Actualité 13.01.2012

Chicago Tribune – "Mexican Architect Ricardo Legorreta, known for bold splashes of color and humanism, dies at 80"

January 03, 2012
Mexican architect Ricardo Legorreta, known for bold splashes of color and humanism, dies at 80

Ricardo Legorreta, the award-winning Mexican architect who designed the Max Palevsky Residential Commons at the University of Chicago, has died at age 80, the San Antonio Express-News reports.

Inspired by the great Mexican architect Luis Barragan, Legorreta was known for bright colors, massive masonry walls, courtyards and facade cutouts that interacted with the bright sunlight of Mexico.

In 2000, he won the American Institute of Architects’ Gold Medal, the highest honor that the organization bestows upon an individual.
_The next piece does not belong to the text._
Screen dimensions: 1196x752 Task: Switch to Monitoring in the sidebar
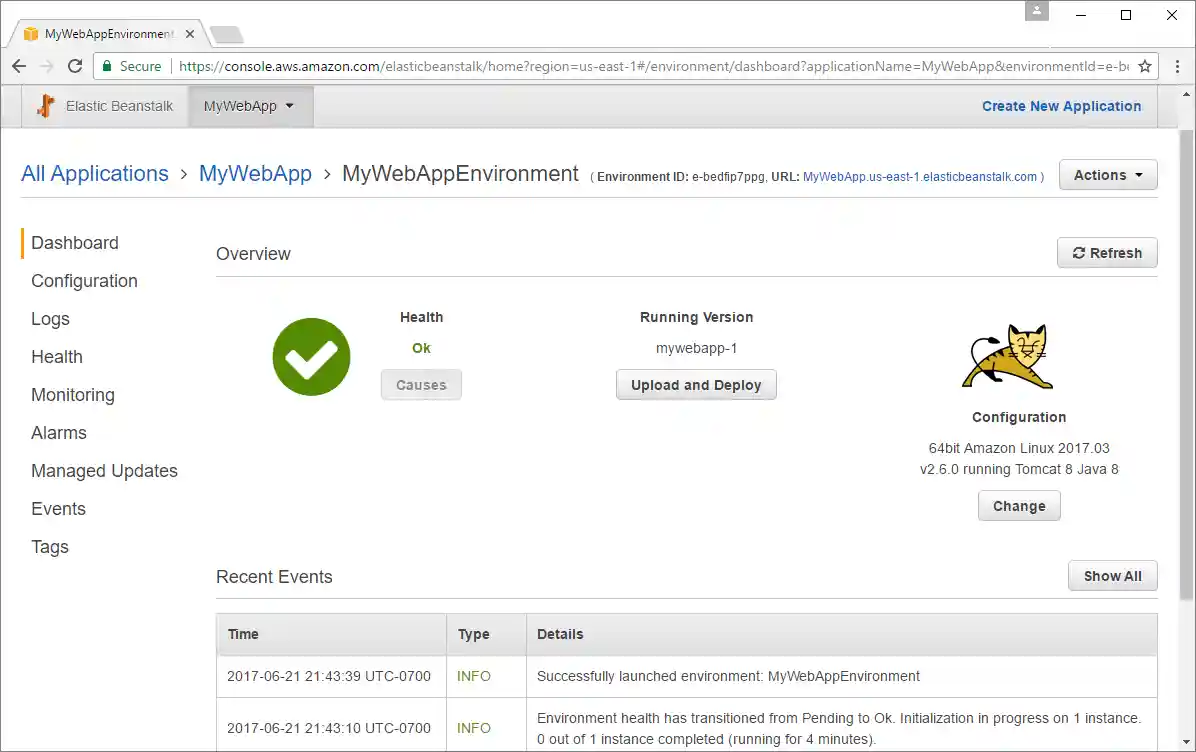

He also served on the jury of the Pritzker Architecture Prize from 1985 to 1993 and designed a vacation house for the Pritzker family in California.
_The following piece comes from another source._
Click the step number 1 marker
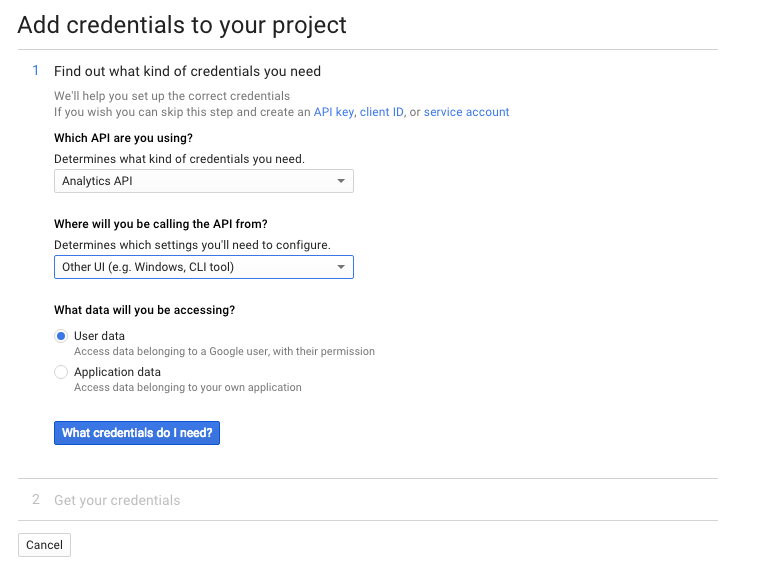pyautogui.click(x=35, y=71)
In the late 1980s, Legorreta unsuccessfully teamed with Skidmore, Owings & Merrill of Chicago in the “design-build” competition for Chicago’s Harold Washington Library Center, which had teams of architects and developers competing for the right to build the library in honor of Chicago’s first black mayor.

Chicago architect Thomas Beeby and his firm, Hammond, Beeby & Babka won the competition with a design that produced a massive, postmodern building, replete with references to the architecture of the past, at 400 S. State St.

I was not a big fan of Legorreta’s U. of C. dorm, arguing that while his colorful style was an appropriate regionalist reponse to the landscape of Mexico, it was out of place amid the somber gray of Hyde Park (see story on jump). Nevertheless, the man himself was warm, genial, intelliegent, intellectually honest, and, above all, a great humanist. In a field whose leading practitioners are often given to arrogance and self-indulgence, he’ll be missed.”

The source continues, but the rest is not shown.